*YOUR OBJECTIVE*
Reproduce exactly the line containing "Go to the next" and every line after it, through the last line of the records below; add nothing.

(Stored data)
--------------------------------------------------
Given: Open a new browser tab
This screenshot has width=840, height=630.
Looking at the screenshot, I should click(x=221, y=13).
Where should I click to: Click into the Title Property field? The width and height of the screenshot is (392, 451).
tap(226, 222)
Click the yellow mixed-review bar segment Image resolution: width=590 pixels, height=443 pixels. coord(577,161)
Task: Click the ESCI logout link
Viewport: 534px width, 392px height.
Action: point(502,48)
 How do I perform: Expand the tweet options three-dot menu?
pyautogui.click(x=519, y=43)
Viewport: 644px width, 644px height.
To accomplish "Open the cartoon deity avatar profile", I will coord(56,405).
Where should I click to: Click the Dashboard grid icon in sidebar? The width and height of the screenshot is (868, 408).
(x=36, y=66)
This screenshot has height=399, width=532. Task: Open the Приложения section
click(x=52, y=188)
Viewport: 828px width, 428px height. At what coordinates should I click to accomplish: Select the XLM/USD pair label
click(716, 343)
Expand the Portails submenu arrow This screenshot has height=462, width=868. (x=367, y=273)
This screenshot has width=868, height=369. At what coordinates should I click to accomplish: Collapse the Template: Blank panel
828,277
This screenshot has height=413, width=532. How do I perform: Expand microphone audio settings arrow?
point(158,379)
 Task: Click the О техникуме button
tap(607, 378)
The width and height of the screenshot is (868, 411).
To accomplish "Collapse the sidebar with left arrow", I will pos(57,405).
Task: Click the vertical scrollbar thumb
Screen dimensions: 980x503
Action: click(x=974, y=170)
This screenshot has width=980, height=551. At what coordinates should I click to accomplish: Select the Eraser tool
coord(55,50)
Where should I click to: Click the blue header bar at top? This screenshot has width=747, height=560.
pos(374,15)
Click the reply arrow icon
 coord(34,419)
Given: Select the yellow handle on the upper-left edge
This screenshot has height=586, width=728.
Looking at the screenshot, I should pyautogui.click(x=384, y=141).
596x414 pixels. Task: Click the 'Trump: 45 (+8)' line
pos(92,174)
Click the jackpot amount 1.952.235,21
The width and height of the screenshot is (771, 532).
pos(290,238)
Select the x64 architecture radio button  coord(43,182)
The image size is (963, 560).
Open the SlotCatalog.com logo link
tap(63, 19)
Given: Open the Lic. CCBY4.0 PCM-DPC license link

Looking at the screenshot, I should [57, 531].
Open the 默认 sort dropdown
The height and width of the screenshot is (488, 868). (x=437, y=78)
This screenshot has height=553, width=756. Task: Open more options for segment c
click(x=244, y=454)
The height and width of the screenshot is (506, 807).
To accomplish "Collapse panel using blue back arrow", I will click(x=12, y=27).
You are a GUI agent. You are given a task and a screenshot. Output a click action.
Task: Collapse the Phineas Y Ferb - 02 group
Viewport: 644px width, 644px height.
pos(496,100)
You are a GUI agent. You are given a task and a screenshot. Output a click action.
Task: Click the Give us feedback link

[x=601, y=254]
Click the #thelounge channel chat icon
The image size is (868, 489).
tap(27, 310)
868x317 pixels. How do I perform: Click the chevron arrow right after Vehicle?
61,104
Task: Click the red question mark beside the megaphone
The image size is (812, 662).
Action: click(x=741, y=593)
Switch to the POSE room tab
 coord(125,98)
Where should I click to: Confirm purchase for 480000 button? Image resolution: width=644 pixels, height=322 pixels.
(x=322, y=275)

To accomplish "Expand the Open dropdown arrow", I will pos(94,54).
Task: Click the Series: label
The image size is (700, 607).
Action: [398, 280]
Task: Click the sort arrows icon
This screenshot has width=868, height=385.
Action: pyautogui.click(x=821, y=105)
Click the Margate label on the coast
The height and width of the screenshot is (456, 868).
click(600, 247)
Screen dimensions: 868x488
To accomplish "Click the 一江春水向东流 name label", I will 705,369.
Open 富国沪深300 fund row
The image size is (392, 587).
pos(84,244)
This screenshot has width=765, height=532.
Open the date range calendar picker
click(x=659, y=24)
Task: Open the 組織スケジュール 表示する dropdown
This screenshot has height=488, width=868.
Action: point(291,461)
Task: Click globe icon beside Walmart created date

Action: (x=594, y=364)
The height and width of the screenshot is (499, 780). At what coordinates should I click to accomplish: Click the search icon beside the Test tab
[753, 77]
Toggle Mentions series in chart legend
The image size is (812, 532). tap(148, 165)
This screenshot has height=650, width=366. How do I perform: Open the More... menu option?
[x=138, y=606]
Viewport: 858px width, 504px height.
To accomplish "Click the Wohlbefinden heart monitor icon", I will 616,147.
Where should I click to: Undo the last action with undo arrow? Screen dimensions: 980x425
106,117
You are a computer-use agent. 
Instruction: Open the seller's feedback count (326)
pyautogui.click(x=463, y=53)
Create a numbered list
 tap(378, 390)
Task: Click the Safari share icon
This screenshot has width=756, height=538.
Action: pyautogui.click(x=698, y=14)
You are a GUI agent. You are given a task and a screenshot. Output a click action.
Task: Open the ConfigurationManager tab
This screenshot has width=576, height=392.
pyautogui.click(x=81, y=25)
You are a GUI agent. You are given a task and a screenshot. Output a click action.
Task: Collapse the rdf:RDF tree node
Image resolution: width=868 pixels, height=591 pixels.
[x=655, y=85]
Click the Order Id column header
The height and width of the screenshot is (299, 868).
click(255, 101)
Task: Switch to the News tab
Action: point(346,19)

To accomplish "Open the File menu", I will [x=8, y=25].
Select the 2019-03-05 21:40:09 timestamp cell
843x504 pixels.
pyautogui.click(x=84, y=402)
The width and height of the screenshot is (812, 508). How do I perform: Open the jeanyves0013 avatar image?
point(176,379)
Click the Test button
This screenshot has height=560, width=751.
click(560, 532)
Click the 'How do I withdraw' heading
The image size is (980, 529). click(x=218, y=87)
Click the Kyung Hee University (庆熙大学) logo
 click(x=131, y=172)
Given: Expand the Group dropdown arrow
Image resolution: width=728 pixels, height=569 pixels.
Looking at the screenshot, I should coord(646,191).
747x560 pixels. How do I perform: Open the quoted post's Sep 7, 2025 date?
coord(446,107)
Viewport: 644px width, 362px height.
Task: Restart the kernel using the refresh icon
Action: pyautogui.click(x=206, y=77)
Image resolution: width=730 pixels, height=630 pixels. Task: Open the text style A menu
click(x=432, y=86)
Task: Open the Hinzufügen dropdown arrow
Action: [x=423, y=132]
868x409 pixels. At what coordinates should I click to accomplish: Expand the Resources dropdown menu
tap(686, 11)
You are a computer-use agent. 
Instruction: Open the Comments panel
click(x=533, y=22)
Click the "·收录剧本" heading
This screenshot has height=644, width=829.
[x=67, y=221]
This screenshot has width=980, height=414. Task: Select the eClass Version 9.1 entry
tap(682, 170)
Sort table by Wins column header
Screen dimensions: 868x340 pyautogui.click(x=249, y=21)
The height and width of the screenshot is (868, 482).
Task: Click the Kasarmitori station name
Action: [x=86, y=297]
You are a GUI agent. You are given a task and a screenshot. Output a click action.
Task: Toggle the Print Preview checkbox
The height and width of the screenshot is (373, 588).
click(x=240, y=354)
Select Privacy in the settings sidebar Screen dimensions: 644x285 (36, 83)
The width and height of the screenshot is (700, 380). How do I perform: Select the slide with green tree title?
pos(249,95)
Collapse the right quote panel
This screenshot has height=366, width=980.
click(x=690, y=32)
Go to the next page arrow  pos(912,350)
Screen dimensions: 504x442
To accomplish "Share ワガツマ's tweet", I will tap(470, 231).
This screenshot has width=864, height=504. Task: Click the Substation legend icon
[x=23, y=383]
--------------------------------------------------
*EXERCISE OUTPUT*
Go to the next page arrow  pos(912,350)
Screen dimensions: 504x442
To accomplish "Share ワガツマ's tweet", I will tap(470, 231).
This screenshot has width=864, height=504. Task: Click the Substation legend icon
[x=23, y=383]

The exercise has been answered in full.